= PROBLEM TO SOLVE =
When you reproduce the listing below, keep every entry exactly as written.

= DATASET RECORDS =
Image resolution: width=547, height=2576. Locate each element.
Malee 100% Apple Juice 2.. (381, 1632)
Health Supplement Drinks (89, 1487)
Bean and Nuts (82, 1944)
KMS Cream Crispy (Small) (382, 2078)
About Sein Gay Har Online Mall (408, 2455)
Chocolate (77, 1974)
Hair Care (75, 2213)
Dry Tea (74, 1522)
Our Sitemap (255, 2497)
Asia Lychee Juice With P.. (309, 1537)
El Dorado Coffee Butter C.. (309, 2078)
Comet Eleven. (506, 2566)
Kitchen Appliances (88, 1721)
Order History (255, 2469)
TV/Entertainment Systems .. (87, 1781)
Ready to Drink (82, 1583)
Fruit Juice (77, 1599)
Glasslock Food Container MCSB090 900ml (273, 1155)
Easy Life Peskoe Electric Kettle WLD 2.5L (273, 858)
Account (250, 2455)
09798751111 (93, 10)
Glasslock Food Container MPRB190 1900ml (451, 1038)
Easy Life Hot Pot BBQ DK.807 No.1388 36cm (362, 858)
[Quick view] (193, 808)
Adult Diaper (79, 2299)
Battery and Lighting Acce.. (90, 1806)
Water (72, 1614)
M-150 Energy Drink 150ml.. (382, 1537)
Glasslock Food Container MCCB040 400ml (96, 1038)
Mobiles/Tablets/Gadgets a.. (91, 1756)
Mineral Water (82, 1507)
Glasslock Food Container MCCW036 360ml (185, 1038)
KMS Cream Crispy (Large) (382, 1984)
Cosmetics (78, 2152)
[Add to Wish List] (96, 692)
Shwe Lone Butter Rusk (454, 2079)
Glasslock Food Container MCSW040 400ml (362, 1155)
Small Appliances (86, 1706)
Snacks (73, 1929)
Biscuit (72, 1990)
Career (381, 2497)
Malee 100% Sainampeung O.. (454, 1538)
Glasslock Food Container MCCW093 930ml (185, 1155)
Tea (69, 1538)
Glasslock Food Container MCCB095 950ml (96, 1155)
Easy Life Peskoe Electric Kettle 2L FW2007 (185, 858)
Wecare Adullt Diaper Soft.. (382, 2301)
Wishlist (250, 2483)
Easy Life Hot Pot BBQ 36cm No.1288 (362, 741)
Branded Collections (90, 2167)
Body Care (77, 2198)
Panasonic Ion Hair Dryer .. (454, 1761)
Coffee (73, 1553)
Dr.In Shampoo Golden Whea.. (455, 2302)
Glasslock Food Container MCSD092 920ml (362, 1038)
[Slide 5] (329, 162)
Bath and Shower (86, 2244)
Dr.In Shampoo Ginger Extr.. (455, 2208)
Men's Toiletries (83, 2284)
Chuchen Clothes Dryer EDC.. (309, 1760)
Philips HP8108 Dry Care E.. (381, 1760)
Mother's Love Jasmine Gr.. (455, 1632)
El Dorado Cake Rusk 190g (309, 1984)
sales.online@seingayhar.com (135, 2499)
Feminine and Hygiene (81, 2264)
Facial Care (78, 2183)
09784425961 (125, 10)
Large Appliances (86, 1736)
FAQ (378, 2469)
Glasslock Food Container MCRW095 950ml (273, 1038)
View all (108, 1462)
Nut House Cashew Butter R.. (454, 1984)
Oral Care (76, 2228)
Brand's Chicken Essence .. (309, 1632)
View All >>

= EXERCISE OUTPUT =
Image resolution: width=547, height=2576. Locate each element.
Malee 100% Apple Juice 2.. (381, 1632)
Health Supplement Drinks (89, 1487)
Bean and Nuts (82, 1944)
KMS Cream Crispy (Small) (382, 2078)
About Sein Gay Har Online Mall (408, 2455)
Chocolate (77, 1974)
Hair Care (75, 2213)
Dry Tea (74, 1522)
Our Sitemap (255, 2497)
Asia Lychee Juice With P.. (309, 1537)
El Dorado Coffee Butter C.. (309, 2078)
Comet Eleven. (506, 2566)
Kitchen Appliances (88, 1721)
Order History (255, 2469)
TV/Entertainment Systems .. (87, 1781)
Ready to Drink (82, 1583)
Fruit Juice (77, 1599)
Glasslock Food Container MCSB090 900ml (273, 1155)
Easy Life Peskoe Electric Kettle WLD 2.5L (273, 858)
Account (250, 2455)
09798751111 (93, 10)
Glasslock Food Container MPRB190 1900ml (451, 1038)
Easy Life Hot Pot BBQ DK.807 No.1388 36cm (362, 858)
[Quick view] (193, 808)
Adult Diaper (79, 2299)
Battery and Lighting Acce.. (90, 1806)
Water (72, 1614)
M-150 Energy Drink 150ml.. (382, 1537)
Glasslock Food Container MCCB040 400ml (96, 1038)
Mobiles/Tablets/Gadgets a.. (91, 1756)
Mineral Water (82, 1507)
Glasslock Food Container MCCW036 360ml (185, 1038)
KMS Cream Crispy (Large) (382, 1984)
Cosmetics (78, 2152)
[Add to Wish List] (96, 692)
Shwe Lone Butter Rusk (454, 2079)
Glasslock Food Container MCSW040 400ml (362, 1155)
Small Appliances (86, 1706)
Snacks (73, 1929)
Biscuit (72, 1990)
Career (381, 2497)
Malee 100% Sainampeung O.. (454, 1538)
Glasslock Food Container MCCW093 930ml (185, 1155)
Tea (69, 1538)
Glasslock Food Container MCCB095 950ml (96, 1155)
Easy Life Peskoe Electric Kettle 2L FW2007 (185, 858)
Wecare Adullt Diaper Soft.. (382, 2301)
Wishlist (250, 2483)
Easy Life Hot Pot BBQ 36cm No.1288 (362, 741)
Branded Collections (90, 2167)
Body Care (77, 2198)
Panasonic Ion Hair Dryer .. (454, 1761)
Coffee (73, 1553)
Dr.In Shampoo Golden Whea.. (455, 2302)
Glasslock Food Container MCSD092 920ml (362, 1038)
[Slide 5] (329, 162)
Bath and Shower (86, 2244)
Dr.In Shampoo Ginger Extr.. (455, 2208)
Men's Toiletries (83, 2284)
Chuchen Clothes Dryer EDC.. (309, 1760)
Philips HP8108 Dry Care E.. (381, 1760)
Mother's Love Jasmine Gr.. (455, 1632)
El Dorado Cake Rusk 190g (309, 1984)
sales.online@seingayhar.com (135, 2499)
Feminine and Hygiene (81, 2264)
Facial Care (78, 2183)
09784425961 (125, 10)
Large Appliances (86, 1736)
FAQ (378, 2469)
Glasslock Food Container MCRW095 950ml (273, 1038)
View all (108, 1462)
Nut House Cashew Butter R.. (454, 1984)
Oral Care (76, 2228)
Brand's Chicken Essence .. (309, 1632)
View All >>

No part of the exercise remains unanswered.